Albert Wilkes

Personal information
- Date of birth: 6 September 1875
- Date of death: 9 December 1936 (aged 61)
- Height: 5 ft 7 in (1.70 m)
- Position: Midfielder

Senior career*
- Years: Team / Apps / (Gls)
- West Bromwich Albion
- 1896–1898: Walsall
- 1898–1907: Aston Villa / 158 / (7)
- 1907–1908: Fulham
- 1909: Chesterfield Town

International career
- 1901–1902: England / 5 / (1)

= Albert Wilkes =

English sports photographer and footballer

Albert Wilkes (6 September 1875 – 9 December 1936) was an English sports photographer and footballer in the early years of professional football in England, who played for Aston Villa from August 1898 to July 1907. Before playing for Villa he played for West Bromwich Albion and Walsall.

A player of parts and a worthy follower of past Villa heroes. Scrupulously fair and honest in tackling, a willing worker, and an adept at finding openings for goal in big games. No place in the half-back line comes amiss to him.

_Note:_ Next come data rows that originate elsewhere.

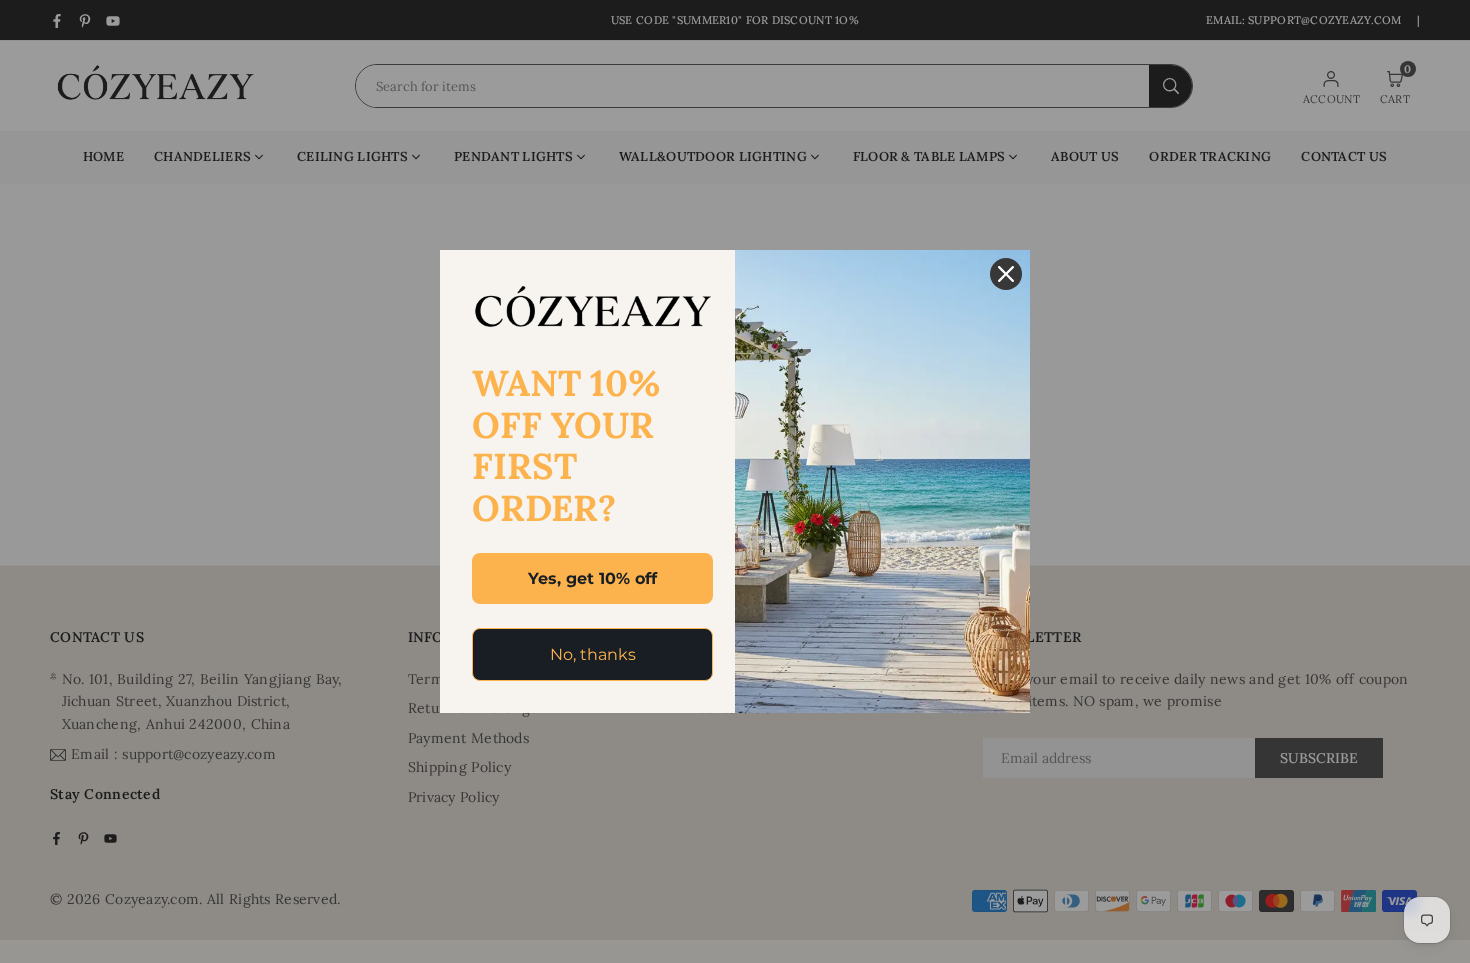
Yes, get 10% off (592, 578)
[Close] (1006, 274)
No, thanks (593, 654)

A quite, unostentatious player of the untiring order, he has done his share in raising the tone of football both on and off the field. 'Straight as a die', he is a general and deserved favourite.

The Villa News and Record 1 September 1906

Wilkes instantly experienced success at Villa Park, playing a bit part in the club's 1898–99 title success before establishing himself as a first team regular in their 1899–1900 title victory. He was less fortunate in the FA cup where he found himself part of a Villa side beaten in a famous cup upset by Southern League Millwall Athletic.

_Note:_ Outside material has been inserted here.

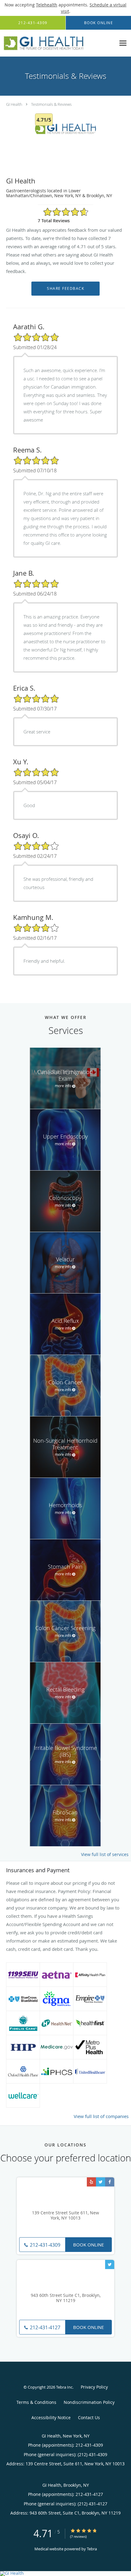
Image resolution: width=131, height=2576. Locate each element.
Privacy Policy (94, 2387)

He made five appearances for England, between March 1901 and May 1902, scoring the equalizing goal against Scotland in a 2–2 draw at Villa Park on 3 May 1902 – this was the replay of the match that was abandoned as a result of the first Ibrox disaster on 5 April 1902, in which 25 people died and 517 were injured.

He began his photographic career whilst still a player and he continued until his death. His son Albert Wilkes Junior continued the business until it was sold to leading photographic agency Colorsport in 1970.